[Collected data]

>>>>>

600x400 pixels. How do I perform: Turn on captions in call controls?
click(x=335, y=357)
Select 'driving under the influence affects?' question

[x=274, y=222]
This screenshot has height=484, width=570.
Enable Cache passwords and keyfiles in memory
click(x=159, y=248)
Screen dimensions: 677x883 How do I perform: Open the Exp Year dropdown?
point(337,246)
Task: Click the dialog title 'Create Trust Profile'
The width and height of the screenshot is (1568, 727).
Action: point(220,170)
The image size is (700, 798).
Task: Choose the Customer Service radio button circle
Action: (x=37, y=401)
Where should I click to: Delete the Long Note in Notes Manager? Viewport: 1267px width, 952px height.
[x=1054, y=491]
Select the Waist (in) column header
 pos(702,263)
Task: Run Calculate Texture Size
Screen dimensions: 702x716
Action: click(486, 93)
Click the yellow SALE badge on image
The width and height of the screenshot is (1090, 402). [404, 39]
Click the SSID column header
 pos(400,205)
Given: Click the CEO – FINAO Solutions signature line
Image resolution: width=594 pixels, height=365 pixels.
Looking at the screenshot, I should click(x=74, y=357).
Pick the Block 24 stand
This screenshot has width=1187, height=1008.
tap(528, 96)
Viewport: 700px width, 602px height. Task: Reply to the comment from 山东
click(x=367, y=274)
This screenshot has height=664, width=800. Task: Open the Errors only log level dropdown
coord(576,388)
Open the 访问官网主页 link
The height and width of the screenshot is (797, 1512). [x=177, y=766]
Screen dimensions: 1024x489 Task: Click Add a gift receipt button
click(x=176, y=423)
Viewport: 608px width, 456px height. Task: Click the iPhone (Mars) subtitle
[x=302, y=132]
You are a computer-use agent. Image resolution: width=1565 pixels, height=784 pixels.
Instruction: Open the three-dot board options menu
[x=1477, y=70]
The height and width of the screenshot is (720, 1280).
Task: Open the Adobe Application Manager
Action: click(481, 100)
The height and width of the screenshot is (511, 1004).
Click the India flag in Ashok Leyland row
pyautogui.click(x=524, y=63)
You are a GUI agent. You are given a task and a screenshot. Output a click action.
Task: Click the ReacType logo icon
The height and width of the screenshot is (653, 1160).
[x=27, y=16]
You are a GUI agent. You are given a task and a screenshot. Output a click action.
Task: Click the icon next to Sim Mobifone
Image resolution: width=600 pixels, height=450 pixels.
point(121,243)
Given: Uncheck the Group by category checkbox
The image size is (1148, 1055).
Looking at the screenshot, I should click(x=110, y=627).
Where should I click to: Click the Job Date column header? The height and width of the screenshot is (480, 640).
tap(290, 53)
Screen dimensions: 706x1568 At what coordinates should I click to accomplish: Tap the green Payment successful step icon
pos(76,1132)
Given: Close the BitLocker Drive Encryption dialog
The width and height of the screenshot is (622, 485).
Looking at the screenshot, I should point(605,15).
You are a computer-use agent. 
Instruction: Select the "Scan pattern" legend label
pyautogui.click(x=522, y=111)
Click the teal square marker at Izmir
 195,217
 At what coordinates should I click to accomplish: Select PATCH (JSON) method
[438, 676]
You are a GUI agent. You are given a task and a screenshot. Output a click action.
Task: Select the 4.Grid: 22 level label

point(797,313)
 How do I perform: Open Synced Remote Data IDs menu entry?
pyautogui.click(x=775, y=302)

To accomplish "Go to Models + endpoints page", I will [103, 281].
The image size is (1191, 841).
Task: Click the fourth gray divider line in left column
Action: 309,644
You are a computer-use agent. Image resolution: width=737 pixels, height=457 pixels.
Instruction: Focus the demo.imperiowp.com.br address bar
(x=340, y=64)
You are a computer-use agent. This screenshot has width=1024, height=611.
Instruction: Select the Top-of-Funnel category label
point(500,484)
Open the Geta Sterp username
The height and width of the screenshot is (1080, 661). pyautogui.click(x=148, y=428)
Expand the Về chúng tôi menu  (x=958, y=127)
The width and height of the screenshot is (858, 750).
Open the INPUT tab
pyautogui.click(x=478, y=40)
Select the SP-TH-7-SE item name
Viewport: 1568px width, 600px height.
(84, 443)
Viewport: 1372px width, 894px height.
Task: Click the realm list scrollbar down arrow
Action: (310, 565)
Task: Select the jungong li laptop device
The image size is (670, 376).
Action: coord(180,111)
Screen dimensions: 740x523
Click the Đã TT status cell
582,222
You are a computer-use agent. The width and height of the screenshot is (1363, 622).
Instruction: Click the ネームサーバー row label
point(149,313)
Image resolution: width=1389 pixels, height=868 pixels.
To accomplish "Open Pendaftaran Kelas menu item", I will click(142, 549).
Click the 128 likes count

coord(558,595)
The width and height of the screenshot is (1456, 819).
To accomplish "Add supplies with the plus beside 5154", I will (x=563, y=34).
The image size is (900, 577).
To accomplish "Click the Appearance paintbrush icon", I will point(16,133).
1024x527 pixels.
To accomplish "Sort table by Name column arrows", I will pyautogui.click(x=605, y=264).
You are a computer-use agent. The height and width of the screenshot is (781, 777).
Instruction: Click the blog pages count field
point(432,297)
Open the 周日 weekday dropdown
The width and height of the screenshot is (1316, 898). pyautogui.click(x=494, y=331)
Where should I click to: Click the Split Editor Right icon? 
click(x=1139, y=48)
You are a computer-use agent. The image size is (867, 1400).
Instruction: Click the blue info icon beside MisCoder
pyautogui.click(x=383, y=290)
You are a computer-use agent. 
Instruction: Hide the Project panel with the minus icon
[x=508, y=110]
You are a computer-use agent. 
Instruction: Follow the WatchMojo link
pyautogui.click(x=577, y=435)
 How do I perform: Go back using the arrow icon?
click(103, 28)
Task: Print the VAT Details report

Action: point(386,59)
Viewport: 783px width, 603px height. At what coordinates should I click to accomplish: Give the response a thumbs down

<<<<<

• **Assignment**: Work out how many lines of the data hold the string "dialog". Reply with that number alone.

• **Result**: 2